__Exercise objective__. Check each line of the entries below for the word "options", then report how many have it, with no other words.

__Input material__.

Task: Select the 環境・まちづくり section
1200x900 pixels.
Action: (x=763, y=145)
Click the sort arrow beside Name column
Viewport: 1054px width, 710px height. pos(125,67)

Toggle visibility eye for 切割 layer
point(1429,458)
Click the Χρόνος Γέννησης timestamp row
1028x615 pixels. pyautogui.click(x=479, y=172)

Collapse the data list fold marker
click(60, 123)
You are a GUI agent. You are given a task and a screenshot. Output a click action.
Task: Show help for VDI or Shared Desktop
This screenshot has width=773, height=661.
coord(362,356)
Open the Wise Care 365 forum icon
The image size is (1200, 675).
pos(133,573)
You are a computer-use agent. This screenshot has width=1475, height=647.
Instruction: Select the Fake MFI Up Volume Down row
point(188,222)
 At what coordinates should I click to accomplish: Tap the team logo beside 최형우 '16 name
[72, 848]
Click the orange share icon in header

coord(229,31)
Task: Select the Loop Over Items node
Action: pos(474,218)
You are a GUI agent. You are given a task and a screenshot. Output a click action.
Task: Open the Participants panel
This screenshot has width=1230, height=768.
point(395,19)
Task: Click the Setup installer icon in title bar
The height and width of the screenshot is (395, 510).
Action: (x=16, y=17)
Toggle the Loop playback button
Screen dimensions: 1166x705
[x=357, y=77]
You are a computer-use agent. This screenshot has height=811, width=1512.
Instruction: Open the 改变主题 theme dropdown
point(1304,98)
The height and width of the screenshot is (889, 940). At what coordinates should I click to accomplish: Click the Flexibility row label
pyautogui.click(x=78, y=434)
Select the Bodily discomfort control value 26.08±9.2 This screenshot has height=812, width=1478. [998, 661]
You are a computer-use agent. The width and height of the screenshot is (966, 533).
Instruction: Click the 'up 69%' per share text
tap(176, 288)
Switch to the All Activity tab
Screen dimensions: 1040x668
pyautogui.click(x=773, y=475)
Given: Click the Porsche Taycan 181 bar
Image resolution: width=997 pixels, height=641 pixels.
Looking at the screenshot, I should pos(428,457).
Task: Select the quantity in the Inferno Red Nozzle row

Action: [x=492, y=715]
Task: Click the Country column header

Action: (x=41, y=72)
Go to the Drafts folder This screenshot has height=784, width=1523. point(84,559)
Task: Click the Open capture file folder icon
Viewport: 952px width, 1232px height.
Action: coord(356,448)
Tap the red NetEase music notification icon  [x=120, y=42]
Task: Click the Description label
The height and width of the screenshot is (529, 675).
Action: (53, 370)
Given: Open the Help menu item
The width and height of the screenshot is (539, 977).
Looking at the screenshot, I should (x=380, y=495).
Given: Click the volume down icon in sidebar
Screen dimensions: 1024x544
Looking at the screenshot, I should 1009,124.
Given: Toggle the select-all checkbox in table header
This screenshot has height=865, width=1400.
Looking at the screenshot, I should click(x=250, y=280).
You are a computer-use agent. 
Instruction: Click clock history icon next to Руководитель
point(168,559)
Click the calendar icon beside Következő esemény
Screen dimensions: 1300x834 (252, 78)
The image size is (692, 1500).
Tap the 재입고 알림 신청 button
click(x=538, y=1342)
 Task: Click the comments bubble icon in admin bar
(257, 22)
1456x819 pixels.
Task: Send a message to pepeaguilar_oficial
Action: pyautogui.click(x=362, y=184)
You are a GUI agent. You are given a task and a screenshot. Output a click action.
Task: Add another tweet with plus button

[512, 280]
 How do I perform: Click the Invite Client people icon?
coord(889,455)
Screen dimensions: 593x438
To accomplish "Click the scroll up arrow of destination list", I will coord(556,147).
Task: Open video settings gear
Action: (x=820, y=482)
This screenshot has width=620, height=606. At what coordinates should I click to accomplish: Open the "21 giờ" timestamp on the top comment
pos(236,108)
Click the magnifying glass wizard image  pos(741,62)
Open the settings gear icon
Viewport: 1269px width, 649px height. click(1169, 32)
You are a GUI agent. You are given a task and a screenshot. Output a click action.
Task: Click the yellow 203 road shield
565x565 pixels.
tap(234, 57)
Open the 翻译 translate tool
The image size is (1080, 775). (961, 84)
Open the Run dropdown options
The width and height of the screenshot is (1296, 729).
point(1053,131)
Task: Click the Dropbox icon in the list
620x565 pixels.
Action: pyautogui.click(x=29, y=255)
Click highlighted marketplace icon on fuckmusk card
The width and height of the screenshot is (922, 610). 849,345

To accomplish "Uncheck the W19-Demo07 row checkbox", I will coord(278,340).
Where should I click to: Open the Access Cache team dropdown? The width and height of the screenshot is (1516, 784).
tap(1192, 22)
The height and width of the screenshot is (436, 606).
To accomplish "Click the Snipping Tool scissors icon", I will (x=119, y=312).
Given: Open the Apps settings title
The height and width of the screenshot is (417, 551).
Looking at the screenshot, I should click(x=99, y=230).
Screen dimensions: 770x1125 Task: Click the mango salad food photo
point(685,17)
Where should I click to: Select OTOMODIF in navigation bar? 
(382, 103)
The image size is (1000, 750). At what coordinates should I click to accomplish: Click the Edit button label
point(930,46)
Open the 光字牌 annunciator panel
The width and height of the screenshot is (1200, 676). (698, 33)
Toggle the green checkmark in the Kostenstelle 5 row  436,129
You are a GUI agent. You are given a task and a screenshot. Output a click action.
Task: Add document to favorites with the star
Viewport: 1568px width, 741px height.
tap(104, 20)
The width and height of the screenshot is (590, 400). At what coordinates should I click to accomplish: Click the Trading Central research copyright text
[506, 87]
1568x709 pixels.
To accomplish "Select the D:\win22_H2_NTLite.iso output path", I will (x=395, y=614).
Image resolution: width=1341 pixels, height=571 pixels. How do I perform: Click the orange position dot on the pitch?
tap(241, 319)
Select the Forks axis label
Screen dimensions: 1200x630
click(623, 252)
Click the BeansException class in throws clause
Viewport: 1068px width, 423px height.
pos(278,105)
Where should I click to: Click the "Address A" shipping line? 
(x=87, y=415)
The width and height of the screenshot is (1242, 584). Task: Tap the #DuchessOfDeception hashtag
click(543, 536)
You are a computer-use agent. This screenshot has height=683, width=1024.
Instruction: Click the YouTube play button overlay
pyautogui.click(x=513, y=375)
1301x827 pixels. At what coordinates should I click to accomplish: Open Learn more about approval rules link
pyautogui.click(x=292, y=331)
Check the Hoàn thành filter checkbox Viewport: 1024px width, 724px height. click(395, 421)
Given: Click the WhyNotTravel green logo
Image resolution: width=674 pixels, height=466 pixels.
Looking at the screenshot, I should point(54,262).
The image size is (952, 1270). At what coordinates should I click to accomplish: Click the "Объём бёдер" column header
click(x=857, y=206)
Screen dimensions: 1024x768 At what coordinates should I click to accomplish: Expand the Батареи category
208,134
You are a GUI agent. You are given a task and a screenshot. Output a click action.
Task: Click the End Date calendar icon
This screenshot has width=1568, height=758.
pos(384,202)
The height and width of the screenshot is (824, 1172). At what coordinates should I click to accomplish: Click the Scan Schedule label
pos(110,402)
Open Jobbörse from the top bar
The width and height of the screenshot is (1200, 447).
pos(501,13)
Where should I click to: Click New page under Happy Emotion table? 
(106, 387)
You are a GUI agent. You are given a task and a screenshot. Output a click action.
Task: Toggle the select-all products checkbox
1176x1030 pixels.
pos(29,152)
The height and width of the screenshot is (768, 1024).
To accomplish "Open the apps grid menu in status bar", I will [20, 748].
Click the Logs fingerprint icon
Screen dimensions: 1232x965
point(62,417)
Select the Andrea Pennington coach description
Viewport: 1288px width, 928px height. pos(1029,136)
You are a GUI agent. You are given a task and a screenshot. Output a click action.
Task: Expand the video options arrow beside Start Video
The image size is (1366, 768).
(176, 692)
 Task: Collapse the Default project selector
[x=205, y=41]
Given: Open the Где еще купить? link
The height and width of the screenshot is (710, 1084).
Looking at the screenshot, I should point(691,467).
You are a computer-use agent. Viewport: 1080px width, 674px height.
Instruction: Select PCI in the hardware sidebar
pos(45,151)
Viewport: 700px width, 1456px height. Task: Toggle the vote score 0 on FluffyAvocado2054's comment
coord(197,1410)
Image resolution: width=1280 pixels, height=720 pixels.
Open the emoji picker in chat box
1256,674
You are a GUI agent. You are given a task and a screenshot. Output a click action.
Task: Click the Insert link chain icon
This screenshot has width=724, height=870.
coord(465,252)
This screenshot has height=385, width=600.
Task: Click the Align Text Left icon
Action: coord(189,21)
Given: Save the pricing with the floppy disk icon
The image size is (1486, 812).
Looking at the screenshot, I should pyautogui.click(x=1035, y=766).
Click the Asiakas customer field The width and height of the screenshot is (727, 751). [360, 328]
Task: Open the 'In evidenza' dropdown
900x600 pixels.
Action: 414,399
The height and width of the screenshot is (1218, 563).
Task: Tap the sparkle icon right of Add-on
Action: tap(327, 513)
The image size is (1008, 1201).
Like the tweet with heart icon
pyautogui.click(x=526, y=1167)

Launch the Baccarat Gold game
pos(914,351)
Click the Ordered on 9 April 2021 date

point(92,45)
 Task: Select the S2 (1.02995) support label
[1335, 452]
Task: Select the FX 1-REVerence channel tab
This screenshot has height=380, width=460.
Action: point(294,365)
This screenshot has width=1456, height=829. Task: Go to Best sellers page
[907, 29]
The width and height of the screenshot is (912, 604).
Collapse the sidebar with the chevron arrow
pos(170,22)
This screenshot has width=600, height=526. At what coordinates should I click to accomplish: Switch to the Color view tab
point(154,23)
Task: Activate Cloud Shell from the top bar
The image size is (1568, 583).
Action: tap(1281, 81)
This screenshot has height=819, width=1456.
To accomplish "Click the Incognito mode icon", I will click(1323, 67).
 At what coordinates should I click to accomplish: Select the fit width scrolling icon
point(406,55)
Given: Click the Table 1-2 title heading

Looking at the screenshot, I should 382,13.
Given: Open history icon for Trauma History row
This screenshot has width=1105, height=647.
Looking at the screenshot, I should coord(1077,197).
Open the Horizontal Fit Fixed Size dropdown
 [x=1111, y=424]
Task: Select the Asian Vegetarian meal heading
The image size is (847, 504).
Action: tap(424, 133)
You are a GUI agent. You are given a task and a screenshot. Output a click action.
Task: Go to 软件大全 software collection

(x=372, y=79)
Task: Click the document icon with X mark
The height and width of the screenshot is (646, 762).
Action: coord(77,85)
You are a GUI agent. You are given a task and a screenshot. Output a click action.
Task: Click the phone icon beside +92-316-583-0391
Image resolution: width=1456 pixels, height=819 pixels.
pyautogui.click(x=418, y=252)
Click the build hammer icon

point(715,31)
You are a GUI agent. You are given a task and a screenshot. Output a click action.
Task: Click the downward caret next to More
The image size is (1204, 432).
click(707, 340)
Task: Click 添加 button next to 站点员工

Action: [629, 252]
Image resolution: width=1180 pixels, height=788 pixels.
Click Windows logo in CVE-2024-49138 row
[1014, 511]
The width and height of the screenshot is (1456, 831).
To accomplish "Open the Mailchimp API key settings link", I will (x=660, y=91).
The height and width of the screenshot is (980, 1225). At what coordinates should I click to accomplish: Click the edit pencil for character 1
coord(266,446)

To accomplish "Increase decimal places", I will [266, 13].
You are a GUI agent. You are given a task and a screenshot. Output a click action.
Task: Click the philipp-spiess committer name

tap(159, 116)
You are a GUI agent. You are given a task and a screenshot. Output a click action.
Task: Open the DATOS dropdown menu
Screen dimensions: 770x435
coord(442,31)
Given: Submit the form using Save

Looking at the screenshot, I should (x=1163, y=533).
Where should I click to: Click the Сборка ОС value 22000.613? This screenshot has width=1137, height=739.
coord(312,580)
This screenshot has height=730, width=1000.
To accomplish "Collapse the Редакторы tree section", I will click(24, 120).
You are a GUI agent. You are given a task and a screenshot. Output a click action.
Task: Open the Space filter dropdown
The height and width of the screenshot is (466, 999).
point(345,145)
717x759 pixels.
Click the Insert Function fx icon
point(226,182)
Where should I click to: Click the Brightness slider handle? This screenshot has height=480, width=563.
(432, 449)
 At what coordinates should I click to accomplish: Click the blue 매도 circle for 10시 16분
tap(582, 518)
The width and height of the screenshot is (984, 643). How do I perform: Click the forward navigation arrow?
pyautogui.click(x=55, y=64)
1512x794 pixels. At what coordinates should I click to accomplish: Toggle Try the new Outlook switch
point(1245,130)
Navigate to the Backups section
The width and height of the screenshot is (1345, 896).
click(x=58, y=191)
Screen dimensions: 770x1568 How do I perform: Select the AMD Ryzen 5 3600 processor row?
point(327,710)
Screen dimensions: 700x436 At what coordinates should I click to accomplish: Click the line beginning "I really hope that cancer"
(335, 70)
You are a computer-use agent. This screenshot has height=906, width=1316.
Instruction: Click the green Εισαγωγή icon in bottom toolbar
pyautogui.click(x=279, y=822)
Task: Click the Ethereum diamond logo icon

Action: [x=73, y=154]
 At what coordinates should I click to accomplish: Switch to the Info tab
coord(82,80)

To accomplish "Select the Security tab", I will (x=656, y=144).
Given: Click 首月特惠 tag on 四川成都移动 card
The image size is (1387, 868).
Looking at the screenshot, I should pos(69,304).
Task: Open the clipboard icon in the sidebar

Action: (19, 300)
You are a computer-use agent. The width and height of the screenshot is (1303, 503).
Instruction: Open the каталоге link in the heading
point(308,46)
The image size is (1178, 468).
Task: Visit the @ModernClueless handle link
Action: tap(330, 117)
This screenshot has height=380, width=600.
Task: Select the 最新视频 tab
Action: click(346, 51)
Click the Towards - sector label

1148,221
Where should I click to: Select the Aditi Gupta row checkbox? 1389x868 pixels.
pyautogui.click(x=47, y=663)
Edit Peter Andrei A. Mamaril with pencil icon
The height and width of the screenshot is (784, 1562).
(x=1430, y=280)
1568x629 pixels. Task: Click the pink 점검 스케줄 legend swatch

__Result of the exercise__. 2